→ Prompt
Return only these lines, exactly: the one containing "Task: Open the leaderboard tab" and every line after it in the listing.

→ Given data
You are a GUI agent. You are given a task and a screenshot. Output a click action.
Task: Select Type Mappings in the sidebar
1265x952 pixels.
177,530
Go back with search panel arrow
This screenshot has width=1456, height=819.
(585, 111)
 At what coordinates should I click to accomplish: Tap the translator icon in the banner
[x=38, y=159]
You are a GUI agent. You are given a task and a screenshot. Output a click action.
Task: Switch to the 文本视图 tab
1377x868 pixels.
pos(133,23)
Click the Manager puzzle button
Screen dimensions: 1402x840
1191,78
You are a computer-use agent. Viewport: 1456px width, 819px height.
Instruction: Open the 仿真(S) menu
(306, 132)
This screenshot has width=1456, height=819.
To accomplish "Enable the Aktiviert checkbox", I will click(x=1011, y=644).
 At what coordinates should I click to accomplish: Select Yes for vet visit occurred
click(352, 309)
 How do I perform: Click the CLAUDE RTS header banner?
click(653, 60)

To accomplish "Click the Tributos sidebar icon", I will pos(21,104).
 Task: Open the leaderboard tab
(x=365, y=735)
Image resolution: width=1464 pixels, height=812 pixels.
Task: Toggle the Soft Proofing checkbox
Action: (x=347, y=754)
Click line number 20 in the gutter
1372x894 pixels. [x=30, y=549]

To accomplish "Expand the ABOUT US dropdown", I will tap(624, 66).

→ Response area
 Task: Open the leaderboard tab
(x=365, y=735)
Image resolution: width=1464 pixels, height=812 pixels.
Task: Toggle the Soft Proofing checkbox
Action: (x=347, y=754)
Click line number 20 in the gutter
1372x894 pixels. [x=30, y=549]

To accomplish "Expand the ABOUT US dropdown", I will tap(624, 66).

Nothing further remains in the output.